BT4 was done by inXile (founded by Brian Fargo, the original founder and former CEO of Interplay) and while it was released, was a bit less than promised, a fairly buggy mess, and overall a disappointment particularly when compared against Wasteland 2 (Kickstarter) and Wasteland 3 (FIG) which were done by them as well and were far more polished. (They are now owned by Microsoft.)
Pillars of Eternity (nee Project Eternity on Kickstarter) and PoE 2: Deadfire (FIG) both by Obsidian (founded by the team behind Fallout 2 who also bolted from Interplay) were polished and what were expected. (They are now owned by Microsoft.)
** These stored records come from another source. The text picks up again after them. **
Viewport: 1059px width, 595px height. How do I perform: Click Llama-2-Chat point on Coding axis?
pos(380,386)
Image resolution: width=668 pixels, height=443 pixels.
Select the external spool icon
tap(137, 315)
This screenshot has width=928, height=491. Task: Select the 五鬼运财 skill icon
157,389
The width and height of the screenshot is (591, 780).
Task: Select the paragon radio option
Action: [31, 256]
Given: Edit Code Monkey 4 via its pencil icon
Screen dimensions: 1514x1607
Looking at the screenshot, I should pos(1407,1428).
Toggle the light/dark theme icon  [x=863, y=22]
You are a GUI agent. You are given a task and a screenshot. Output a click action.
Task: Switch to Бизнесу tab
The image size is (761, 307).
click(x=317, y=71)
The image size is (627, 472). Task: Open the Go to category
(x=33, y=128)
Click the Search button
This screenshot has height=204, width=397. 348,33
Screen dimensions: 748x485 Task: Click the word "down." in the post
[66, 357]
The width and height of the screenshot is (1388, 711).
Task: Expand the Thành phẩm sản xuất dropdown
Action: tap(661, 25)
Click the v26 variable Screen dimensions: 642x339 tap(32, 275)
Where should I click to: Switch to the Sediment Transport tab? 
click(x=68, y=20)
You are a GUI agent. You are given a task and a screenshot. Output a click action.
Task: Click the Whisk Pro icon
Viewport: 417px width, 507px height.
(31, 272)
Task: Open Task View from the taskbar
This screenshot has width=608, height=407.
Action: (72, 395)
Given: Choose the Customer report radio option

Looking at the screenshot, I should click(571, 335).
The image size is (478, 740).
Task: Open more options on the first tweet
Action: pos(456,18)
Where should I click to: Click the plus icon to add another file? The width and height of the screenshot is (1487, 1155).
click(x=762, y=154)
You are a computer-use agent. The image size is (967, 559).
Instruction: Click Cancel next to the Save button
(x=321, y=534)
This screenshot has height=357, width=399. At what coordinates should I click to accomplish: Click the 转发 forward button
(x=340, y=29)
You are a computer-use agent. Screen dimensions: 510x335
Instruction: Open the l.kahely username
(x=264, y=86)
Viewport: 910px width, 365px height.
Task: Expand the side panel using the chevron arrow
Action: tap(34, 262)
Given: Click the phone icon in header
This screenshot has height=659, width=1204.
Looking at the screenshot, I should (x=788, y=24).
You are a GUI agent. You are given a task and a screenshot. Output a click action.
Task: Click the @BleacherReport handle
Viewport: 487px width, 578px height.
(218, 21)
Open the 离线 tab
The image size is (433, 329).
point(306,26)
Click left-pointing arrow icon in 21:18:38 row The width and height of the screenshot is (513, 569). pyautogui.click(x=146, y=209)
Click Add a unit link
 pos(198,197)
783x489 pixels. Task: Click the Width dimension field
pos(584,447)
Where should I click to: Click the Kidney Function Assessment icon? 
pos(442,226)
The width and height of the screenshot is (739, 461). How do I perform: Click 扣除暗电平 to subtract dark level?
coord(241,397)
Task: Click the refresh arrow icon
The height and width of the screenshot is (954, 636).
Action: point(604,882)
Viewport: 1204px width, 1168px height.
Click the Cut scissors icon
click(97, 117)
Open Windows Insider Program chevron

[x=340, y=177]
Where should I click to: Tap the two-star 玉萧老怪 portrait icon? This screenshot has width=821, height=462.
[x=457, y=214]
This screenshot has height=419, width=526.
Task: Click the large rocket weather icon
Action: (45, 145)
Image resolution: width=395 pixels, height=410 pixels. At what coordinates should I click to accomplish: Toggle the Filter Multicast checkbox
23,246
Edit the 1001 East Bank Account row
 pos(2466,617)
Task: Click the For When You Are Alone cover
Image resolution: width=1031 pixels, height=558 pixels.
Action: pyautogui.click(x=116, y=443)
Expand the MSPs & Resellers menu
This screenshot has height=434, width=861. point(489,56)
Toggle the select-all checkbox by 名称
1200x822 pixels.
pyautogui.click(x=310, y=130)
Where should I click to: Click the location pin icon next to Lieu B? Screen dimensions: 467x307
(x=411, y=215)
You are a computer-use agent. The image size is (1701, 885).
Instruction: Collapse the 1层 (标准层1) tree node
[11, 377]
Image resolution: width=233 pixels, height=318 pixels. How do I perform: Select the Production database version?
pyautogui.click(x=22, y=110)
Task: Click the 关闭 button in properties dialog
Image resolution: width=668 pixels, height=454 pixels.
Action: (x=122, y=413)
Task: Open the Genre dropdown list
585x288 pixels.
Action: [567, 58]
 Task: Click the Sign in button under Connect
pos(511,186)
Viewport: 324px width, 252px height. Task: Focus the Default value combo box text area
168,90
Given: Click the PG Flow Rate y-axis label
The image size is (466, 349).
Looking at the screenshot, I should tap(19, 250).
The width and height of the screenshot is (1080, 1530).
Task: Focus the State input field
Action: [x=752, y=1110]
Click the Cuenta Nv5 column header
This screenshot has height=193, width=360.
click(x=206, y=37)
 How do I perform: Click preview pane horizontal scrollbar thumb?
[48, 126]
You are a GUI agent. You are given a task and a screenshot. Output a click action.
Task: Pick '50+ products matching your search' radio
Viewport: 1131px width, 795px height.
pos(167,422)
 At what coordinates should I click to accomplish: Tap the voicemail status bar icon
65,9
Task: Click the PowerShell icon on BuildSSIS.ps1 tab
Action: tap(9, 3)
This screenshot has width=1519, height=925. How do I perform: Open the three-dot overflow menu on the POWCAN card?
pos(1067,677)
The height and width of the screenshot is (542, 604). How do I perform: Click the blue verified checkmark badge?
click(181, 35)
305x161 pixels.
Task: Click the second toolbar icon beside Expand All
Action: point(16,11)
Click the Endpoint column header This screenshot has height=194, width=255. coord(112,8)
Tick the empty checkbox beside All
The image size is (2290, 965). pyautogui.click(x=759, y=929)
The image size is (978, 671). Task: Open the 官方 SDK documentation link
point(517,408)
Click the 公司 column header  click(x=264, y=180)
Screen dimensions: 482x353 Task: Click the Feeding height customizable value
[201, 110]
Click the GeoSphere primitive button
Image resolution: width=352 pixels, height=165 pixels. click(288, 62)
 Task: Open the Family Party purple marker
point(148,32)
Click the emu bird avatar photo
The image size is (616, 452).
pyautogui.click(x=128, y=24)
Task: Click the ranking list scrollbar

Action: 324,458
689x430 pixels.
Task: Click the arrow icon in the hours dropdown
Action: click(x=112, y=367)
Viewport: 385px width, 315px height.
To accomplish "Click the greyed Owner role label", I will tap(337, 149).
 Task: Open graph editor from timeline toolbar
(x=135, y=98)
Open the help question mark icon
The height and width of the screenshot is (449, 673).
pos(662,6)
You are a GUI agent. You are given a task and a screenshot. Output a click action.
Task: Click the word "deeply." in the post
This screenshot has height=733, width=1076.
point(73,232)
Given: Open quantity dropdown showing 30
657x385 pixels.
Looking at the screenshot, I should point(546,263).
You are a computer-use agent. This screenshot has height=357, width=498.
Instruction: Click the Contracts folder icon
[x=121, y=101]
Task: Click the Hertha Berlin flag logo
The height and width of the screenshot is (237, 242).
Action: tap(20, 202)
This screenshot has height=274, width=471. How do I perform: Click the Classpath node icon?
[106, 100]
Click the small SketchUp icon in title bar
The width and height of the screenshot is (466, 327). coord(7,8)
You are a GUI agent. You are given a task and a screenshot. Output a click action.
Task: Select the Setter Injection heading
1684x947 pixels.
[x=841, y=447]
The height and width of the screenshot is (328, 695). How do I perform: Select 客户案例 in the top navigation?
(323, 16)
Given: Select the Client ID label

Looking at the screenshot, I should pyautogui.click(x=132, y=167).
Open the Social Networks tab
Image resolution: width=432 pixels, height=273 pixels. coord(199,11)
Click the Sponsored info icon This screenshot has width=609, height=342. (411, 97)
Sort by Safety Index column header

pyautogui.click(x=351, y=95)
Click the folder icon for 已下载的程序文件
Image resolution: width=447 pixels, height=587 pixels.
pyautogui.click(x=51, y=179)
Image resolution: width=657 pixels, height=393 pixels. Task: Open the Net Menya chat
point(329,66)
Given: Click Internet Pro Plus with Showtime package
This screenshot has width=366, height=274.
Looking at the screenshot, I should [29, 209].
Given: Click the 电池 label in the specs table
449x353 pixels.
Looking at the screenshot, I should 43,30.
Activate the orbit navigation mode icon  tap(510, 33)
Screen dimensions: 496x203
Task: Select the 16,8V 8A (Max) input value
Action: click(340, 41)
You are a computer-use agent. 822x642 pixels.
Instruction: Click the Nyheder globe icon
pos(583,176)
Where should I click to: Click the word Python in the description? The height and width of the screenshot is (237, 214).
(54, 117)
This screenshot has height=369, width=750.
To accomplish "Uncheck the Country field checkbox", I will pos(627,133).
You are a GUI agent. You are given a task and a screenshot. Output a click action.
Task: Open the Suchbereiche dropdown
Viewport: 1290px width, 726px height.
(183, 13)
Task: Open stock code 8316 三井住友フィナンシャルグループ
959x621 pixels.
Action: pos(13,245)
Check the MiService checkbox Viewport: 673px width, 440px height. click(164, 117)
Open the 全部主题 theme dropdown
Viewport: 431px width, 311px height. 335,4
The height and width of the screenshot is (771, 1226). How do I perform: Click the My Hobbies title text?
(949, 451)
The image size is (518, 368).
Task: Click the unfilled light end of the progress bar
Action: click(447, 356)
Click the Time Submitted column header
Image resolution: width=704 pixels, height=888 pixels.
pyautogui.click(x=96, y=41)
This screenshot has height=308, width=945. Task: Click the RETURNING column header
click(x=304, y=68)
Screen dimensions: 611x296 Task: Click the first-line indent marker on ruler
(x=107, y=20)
(On a side note, with Microsoft now owning the studios that spun off from Interplay as well as Bethesda it’ll be interesting if they somehow merge Fallout and Wasteland into each other, since Fallout came into being because EA owned the Wasteland name and wouldn’t release it to Interplay for a reasonable sum at the time. Brian Fargo would later snatch it up as CEO of inXile after EA let the rights expire.)
Divinity: Original Sin 2 by Larian Studios was successful. Larian which had made Divine Divinity and the first Divinity: Original Sin decided they wanted to make D:OS 2 a more ambitious effort so that’s why they crowdfunded it. (Baldur’s Gate 3 was not crowdfunded, incidentally.)
The remake of System Shock was also successfully crowdfunded and released.